Would you offer help to another Mum, a stranger, who is struggling with her children? Or would you feel you were interfering too much?
Youngest was much slower walking to school this morning. She didn't meet any friends on the way so there was no incentive for her to run. She spent most of the time sat in the buggy. I think I need to ditch it soon. It looks wrong to me to see a child of a certain size and in a school uniform sat in a buggy. Maybe I am just paranoid?

When we arrived at school there was one mum sat waiting to go in with two boys. One was reception age and the other younger. The older one obviously didn't want to go into school. He was clinging onto his mum crying. She was doing her best to reassure him whilst dealing with his younger brother. I did feel sorry for her. The younger brother was oblivious to the drama and obviously believed he needed all of Mummy's attention. I was in a real dilemma as to whether I should offer to help. But what could I have done?

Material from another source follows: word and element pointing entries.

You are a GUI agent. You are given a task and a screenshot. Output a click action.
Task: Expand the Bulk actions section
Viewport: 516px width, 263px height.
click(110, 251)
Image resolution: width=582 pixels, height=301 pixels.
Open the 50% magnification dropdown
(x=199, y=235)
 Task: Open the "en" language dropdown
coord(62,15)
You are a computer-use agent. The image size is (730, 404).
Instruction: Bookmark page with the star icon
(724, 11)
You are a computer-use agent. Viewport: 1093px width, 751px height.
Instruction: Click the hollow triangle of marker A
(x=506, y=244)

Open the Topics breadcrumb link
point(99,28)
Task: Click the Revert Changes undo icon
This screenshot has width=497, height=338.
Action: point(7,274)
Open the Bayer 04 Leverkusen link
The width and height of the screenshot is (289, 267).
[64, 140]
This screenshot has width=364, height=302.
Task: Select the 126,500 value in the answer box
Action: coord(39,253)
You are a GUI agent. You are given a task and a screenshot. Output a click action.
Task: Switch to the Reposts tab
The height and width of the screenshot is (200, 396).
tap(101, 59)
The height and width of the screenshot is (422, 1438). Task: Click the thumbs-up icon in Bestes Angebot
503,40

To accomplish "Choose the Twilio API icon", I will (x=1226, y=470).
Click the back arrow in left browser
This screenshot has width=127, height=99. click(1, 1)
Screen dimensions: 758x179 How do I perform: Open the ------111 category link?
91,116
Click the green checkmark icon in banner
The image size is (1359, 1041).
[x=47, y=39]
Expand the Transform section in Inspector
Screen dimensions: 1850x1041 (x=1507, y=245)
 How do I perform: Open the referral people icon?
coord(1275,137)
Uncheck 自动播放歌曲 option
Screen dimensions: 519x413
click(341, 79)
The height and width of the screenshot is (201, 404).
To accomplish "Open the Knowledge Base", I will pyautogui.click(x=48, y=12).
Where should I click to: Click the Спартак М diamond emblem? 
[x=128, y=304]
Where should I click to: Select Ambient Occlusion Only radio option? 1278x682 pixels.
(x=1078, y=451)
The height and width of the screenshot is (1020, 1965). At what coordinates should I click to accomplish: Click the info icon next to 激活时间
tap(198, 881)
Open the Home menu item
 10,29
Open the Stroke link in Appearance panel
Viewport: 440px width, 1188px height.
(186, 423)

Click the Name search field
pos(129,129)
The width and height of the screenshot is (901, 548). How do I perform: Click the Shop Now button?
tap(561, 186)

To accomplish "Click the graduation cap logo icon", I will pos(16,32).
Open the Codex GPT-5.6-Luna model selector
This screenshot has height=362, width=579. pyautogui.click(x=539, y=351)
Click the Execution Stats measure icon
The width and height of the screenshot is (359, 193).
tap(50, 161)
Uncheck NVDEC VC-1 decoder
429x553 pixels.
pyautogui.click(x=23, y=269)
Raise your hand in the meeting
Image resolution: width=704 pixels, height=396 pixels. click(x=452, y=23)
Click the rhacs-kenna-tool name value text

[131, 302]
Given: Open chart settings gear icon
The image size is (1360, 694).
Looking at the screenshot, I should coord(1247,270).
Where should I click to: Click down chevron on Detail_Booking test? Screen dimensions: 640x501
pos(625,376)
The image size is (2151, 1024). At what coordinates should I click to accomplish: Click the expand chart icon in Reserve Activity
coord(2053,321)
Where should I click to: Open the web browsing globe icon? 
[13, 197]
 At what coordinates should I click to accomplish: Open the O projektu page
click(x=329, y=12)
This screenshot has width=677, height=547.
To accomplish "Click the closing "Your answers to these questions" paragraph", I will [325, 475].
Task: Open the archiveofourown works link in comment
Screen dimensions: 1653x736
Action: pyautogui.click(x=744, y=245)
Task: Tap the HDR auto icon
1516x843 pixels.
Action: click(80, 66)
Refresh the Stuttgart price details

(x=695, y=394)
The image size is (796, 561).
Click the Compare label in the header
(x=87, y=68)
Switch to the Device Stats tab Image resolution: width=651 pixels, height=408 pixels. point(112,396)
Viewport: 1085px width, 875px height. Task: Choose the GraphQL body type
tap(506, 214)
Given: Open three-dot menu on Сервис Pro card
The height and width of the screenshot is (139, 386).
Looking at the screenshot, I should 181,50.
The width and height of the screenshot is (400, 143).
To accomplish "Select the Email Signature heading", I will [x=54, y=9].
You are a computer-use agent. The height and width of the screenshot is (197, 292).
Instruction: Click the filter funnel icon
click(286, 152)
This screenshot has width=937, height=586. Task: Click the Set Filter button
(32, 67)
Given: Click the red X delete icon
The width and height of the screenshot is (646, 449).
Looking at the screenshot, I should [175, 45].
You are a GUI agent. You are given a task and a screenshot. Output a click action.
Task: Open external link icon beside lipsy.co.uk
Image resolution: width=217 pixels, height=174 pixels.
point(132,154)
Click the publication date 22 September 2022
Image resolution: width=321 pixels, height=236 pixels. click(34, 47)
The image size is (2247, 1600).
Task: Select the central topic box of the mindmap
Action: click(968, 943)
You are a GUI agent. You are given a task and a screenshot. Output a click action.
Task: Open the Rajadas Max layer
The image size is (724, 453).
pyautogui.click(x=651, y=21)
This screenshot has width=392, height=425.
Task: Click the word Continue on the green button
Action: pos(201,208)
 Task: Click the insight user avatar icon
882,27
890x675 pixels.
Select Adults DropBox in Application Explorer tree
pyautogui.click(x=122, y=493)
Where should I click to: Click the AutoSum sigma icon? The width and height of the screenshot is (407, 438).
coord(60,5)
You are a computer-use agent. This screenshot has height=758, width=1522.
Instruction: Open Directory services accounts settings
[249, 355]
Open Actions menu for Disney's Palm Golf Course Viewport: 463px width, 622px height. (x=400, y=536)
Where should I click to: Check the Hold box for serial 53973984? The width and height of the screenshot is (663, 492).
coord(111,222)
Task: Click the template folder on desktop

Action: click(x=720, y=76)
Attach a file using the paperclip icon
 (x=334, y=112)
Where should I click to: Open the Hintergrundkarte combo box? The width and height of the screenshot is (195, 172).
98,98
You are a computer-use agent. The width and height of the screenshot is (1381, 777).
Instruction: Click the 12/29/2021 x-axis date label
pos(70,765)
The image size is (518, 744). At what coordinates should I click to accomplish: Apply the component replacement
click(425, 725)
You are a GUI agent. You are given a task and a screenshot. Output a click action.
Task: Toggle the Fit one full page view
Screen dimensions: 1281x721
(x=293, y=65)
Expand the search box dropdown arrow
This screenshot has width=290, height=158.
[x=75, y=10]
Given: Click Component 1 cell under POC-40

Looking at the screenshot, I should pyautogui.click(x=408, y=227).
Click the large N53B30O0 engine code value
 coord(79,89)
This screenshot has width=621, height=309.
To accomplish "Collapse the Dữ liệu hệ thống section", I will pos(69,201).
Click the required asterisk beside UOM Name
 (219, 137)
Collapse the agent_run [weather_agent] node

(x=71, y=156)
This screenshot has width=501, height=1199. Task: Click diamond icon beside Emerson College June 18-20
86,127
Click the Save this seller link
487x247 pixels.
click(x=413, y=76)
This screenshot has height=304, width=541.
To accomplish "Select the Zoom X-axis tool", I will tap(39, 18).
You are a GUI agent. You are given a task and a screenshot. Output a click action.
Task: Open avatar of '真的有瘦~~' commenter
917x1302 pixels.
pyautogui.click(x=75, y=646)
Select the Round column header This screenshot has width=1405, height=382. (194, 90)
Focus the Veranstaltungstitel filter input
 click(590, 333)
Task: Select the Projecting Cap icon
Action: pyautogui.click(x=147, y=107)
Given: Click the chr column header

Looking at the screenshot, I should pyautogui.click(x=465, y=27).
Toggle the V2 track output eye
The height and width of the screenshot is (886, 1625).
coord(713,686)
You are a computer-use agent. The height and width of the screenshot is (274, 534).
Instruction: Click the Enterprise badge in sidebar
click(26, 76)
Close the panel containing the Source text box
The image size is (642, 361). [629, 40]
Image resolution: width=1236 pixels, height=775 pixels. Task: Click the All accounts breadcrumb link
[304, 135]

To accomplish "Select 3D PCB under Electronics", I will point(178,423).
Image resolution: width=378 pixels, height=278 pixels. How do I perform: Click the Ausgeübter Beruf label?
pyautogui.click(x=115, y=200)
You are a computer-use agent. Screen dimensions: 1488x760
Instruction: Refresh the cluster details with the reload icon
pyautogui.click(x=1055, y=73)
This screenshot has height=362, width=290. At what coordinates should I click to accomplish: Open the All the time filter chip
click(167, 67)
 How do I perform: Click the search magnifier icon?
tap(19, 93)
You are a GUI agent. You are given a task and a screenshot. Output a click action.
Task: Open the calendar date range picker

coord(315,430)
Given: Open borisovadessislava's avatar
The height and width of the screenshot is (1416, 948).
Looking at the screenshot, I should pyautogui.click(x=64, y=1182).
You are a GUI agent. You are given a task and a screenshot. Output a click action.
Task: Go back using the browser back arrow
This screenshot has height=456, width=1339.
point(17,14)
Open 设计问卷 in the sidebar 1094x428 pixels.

If the younger brother was as clingy to his mum as the older child he wouldn't have settled with me keeping an eye on him, and she then would have had two crying children. I am not sure I would accept a complete stranger keeping an eye on my child either. I know it seems wrong, and they say that the world is safer than its ever been. Should you be able to trust other parents who you have no connection with or knowledge of. Just because their children go to the same school? Is it just the media that hypes up the dangers for children. Or is the saying true that you can never be too careful?

Could I have offered to help with the older child? If he didn't want to leave his mum to go into school he certainly wouldn't leave her to go with me to the doors. I tried to sympathise with the Mum but I couldn't even offer any practical advice because I have been lucky with my girls. Both of them went into school with no problems, not even a backward glance.

She also may have thought I was sticking my nose in. Lots of parents don't want others to think they need help. They want to appear confident, assured and in control. Regardless of how they actually feel. So I just left and felt bad on the walk home, constantly questioning my actions and whether I could have done something to help.

What would you have done? Have you been in a similar situation?